→ DIRECTIONS
Convert the listing below into a JSON list of strings, with one string for each line and blank lines omitted.

---- RECORDS SUPPLIED

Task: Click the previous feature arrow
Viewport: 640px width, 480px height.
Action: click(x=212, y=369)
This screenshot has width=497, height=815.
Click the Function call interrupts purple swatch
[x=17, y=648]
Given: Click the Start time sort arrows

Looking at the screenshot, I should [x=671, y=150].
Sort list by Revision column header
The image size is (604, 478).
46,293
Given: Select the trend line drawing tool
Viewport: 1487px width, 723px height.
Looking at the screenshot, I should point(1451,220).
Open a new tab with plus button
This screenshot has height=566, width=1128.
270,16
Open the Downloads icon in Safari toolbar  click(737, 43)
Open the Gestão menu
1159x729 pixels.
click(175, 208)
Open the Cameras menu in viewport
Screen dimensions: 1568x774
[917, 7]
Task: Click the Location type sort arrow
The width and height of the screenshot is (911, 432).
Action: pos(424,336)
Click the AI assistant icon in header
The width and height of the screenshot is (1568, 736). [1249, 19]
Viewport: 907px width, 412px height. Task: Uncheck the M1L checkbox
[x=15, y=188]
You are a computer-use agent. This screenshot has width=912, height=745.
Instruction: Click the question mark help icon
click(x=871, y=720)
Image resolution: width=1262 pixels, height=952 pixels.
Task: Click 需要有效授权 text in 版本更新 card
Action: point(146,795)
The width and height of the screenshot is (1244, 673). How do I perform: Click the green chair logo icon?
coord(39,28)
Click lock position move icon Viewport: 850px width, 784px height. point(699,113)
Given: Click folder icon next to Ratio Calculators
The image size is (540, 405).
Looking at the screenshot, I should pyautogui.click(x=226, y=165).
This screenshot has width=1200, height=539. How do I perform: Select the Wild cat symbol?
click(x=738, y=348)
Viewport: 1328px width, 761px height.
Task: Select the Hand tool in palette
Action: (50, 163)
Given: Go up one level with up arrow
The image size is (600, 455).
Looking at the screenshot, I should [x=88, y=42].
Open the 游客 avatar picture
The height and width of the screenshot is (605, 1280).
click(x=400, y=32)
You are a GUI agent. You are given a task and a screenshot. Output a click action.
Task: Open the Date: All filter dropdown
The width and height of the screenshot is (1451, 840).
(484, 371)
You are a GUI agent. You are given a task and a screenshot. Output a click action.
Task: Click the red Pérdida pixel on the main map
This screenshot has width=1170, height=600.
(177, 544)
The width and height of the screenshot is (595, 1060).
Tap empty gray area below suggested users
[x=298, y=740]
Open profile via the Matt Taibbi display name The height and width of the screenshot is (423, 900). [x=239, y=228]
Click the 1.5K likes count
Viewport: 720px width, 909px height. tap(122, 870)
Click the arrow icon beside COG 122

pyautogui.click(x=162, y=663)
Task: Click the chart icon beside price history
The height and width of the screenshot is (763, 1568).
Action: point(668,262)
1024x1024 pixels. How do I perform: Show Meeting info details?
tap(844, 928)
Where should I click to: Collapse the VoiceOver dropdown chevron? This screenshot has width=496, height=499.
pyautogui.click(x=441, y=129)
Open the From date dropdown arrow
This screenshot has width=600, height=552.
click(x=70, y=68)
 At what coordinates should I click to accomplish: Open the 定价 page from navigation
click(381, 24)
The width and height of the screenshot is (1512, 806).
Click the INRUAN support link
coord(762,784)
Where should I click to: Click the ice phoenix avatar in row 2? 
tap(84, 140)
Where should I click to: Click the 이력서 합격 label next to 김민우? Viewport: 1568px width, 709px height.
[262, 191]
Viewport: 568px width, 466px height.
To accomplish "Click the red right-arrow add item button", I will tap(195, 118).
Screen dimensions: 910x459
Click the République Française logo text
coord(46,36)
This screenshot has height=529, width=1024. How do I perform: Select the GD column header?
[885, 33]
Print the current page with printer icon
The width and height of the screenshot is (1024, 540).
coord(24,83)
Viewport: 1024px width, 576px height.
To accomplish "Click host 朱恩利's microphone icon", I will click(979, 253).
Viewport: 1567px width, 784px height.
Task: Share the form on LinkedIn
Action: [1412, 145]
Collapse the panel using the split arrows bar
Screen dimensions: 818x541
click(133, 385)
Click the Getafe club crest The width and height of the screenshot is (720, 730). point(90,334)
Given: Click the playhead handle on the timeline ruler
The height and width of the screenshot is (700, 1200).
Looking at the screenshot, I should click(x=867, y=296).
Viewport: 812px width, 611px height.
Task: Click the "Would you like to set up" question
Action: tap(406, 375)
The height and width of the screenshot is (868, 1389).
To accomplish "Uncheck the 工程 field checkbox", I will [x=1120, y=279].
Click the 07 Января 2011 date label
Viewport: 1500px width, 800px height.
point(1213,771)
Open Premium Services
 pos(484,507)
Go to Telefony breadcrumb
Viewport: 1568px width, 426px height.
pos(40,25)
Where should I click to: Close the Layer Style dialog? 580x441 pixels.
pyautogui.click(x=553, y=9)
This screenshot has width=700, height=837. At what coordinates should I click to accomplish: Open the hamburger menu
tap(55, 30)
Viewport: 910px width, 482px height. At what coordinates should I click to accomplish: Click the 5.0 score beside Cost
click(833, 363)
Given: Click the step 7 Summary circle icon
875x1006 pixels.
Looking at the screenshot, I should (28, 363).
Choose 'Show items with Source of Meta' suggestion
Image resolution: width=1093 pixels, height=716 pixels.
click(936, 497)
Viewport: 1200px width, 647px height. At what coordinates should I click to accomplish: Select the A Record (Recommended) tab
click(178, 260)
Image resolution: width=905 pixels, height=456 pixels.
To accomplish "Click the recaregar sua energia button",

--------

→ SOLUTION FOR THIS EXERCISE
[
  "Task: Click the previous feature arrow",
  "Viewport: 640px width, 480px height.",
  "Action: click(x=212, y=369)",
  "This screenshot has width=497, height=815.",
  "Click the Function call interrupts purple swatch",
  "[x=17, y=648]",
  "Given: Click the Start time sort arrows",
  "Looking at the screenshot, I should [x=671, y=150].",
  "Sort list by Revision column header",
  "The image size is (604, 478).",
  "46,293",
  "Given: Select the trend line drawing tool",
  "Viewport: 1487px width, 723px height.",
  "Looking at the screenshot, I should point(1451,220).",
  "Open a new tab with plus button",
  "This screenshot has height=566, width=1128.",
  "270,16",
  "Open the Downloads icon in Safari toolbar  click(737, 43)",
  "Open the Gestão menu",
  "1159x729 pixels.",
  "click(175, 208)",
  "Open the Cameras menu in viewport",
  "Screen dimensions: 1568x774",
  "[917, 7]",
  "Task: Click the Location type sort arrow",
  "The width and height of the screenshot is (911, 432).",
  "Action: pos(424,336)",
  "Click the AI assistant icon in header",
  "The width and height of the screenshot is (1568, 736). [1249, 19]",
  "Viewport: 907px width, 412px height. Task: Uncheck the M1L checkbox",
  "[x=15, y=188]",
  "You are a computer-use agent. This screenshot has width=912, height=745.",
  "Instruction: Click the question mark help icon",
  "click(x=871, y=720)",
  "Image resolution: width=1262 pixels, height=952 pixels.",
  "Task: Click 需要有效授权 text in 版本更新 card",
  "Action: point(146,795)",
  "The width and height of the screenshot is (1244, 673). How do I perform: Click the green chair logo icon?",
  "coord(39,28)",
  "Click lock position move icon Viewport: 850px width, 784px height. point(699,113)",
  "Given: Click folder icon next to Ratio Calculators",
  "The image size is (540, 405).",
  "Looking at the screenshot, I should pyautogui.click(x=226, y=165).",
  "This screenshot has width=1200, height=539. How do I perform: Select the Wild cat symbol?",
  "click(x=738, y=348)",
  "Viewport: 1328px width, 761px height.",
  "Task: Select the Hand tool in palette",
  "Action: (50, 163)",
  "Given: Go up one level with up arrow",
  "The image size is (600, 455).",
  "Looking at the screenshot, I should [x=88, y=42].",
  "Open the 游客 avatar picture",
  "The height and width of the screenshot is (605, 1280).",
  "click(x=400, y=32)",
  "You are a GUI agent. You are given a task and a screenshot. Output a click action.",
  "Task: Open the Date: All filter dropdown",
  "The width and height of the screenshot is (1451, 840).",
  "(484, 371)",
  "You are a GUI agent. You are given a task and a screenshot. Output a click action.",
  "Task: Click the red Pérdida pixel on the main map",
  "This screenshot has width=1170, height=600.",
  "(177, 544)",
  "The width and height of the screenshot is (595, 1060).",
  "Tap empty gray area below suggested users",
  "[x=298, y=740]",
  "Open profile via the Matt Taibbi display name The height and width of the screenshot is (423, 900). [x=239, y=228]",
  "Click the 1.5K likes count",
  "Viewport: 720px width, 909px height. tap(122, 870)",
  "Click the arrow icon beside COG 122",
  "pyautogui.click(x=162, y=663)",
  "Task: Click the chart icon beside price history",
  "The height and width of the screenshot is (763, 1568).",
  "Action: point(668,262)",
  "1024x1024 pixels. How do I perform: Show Meeting info details?",
  "tap(844, 928)",
  "Where should I click to: Collapse the VoiceOver dropdown chevron? This screenshot has width=496, height=499.",
  "pyautogui.click(x=441, y=129)",
  "Open the From date dropdown arrow",
  "This screenshot has width=600, height=552.",
  "click(x=70, y=68)",
  " At what coordinates should I click to accomplish: Open the 定价 page from navigation",
  "click(381, 24)",
  "The width and height of the screenshot is (1512, 806).",
  "Click the INRUAN support link",
  "coord(762,784)",
  "Where should I click to: Click the ice phoenix avatar in row 2? ",
  "tap(84, 140)",
  "Where should I click to: Click the 이력서 합격 label next to 김민우? Viewport: 1568px width, 709px height.",
  "[262, 191]",
  "Viewport: 568px width, 466px height.",
  "To accomplish \"Click the red right-arrow add item button\", I will tap(195, 118).",
  "Screen dimensions: 910x459",
  "Click the République Française logo text",
  "coord(46,36)",
  "This screenshot has height=529, width=1024. How do I perform: Select the GD column header?",
  "[885, 33]",
  "Print the current page with printer icon",
  "The width and height of the screenshot is (1024, 540).",
  "coord(24,83)",
  "Viewport: 1024px width, 576px height.",
  "To accomplish \"Click host 朱恩利's microphone icon\", I will click(979, 253).",
  "Viewport: 1567px width, 784px height.",
  "Task: Share the form on LinkedIn",
  "Action: [1412, 145]",
  "Collapse the panel using the split arrows bar",
  "Screen dimensions: 818x541",
  "click(133, 385)",
  "Click the Getafe club crest The width and height of the screenshot is (720, 730). point(90,334)",
  "Given: Click the playhead handle on the timeline ruler",
  "The height and width of the screenshot is (700, 1200).",
  "Looking at the screenshot, I should click(x=867, y=296).",
  "Viewport: 812px width, 611px height.",
  "Task: Click the \"Would you like to set up\" question",
  "Action: tap(406, 375)",
  "The height and width of the screenshot is (868, 1389).",
  "To accomplish \"Uncheck the 工程 field checkbox\", I will [x=1120, y=279].",
  "Click the 07 Января 2011 date label",
  "Viewport: 1500px width, 800px height.",
  "point(1213,771)",
  "Open Premium Services",
  " pos(484,507)",
  "Go to Telefony breadcrumb",
  "Viewport: 1568px width, 426px height.",
  "pos(40,25)",
  "Where should I click to: Close the Layer Style dialog? 580x441 pixels.",
  "pyautogui.click(x=553, y=9)",
  "This screenshot has width=700, height=837. At what coordinates should I click to accomplish: Open the hamburger menu",
  "tap(55, 30)",
  "Viewport: 910px width, 482px height. At what coordinates should I click to accomplish: Click the 5.0 score beside Cost",
  "click(833, 363)",
  "Given: Click the step 7 Summary circle icon",
  "875x1006 pixels.",
  "Looking at the screenshot, I should (28, 363).",
  "Choose 'Show items with Source of Meta' suggestion",
  "Image resolution: width=1093 pixels, height=716 pixels.",
  "click(936, 497)",
  "Viewport: 1200px width, 647px height. At what coordinates should I click to accomplish: Select the A Record (Recommended) tab",
  "click(178, 260)",
  "Image resolution: width=905 pixels, height=456 pixels.",
  "To accomplish \"Click the recaregar sua energia button\","
]